Output the part of the data that opens with the line containing "This screenshot has width=800, height=500." and closes with the line containing "click(x=29, y=338)", both of those lines included. Reproduce each line without any change.

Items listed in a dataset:

====

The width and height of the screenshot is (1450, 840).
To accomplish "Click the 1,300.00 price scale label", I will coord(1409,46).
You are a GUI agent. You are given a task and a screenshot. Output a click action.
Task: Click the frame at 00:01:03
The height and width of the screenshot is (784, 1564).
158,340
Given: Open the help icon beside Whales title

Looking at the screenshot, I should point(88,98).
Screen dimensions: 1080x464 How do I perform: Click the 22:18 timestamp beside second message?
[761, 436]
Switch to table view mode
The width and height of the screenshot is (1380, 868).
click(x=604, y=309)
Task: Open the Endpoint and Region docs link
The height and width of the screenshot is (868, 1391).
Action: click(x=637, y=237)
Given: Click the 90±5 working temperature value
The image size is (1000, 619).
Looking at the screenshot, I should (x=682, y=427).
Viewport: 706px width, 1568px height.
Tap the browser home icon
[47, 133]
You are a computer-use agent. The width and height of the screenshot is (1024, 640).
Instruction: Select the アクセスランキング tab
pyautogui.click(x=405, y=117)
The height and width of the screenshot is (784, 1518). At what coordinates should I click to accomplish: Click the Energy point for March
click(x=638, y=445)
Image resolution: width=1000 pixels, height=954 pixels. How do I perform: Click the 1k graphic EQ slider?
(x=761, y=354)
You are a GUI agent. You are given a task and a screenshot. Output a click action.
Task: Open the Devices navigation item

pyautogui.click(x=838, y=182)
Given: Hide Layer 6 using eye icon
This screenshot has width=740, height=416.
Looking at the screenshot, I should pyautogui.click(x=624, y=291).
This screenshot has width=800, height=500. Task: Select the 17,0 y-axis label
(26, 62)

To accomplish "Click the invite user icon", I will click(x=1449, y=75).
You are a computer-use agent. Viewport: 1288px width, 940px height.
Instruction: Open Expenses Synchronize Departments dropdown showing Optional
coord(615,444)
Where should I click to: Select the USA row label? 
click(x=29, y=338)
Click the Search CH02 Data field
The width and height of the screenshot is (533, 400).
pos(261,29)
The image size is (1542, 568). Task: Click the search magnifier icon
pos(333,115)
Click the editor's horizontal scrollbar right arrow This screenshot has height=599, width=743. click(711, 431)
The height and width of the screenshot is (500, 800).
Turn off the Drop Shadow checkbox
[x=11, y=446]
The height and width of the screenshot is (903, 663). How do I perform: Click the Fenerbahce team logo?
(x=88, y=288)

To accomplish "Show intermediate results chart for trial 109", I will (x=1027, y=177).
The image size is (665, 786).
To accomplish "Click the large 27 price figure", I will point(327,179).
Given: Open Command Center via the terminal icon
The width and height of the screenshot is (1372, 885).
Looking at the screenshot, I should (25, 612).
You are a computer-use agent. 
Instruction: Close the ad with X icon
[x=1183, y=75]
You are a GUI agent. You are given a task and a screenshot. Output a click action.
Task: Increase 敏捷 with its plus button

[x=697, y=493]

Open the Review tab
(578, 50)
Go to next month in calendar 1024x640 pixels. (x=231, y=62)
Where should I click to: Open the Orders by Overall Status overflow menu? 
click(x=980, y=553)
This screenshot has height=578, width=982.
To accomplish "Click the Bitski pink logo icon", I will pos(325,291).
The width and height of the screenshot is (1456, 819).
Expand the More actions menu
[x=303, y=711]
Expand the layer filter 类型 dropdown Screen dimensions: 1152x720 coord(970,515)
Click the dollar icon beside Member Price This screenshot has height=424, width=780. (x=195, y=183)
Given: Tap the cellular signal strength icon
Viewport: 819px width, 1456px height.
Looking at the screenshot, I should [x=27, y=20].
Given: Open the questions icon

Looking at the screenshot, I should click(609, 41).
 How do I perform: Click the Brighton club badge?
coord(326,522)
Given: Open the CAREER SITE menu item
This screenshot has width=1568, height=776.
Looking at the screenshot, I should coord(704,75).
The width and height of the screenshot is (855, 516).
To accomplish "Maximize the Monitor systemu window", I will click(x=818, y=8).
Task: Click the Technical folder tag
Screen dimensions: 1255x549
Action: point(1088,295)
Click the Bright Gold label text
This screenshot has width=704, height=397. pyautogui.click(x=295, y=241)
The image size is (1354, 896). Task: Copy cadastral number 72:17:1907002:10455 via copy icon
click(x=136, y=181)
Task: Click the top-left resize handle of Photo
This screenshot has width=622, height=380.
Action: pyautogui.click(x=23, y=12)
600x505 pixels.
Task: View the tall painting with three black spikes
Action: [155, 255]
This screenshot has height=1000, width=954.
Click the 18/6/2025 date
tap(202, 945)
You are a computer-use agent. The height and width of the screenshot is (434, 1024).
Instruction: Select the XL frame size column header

====

■ RESULT OF THE TASK ■
This screenshot has width=800, height=500. Task: Select the 17,0 y-axis label
(26, 62)

To accomplish "Click the invite user icon", I will click(x=1449, y=75).
You are a computer-use agent. Viewport: 1288px width, 940px height.
Instruction: Open Expenses Synchronize Departments dropdown showing Optional
coord(615,444)
Where should I click to: Select the USA row label? 
click(x=29, y=338)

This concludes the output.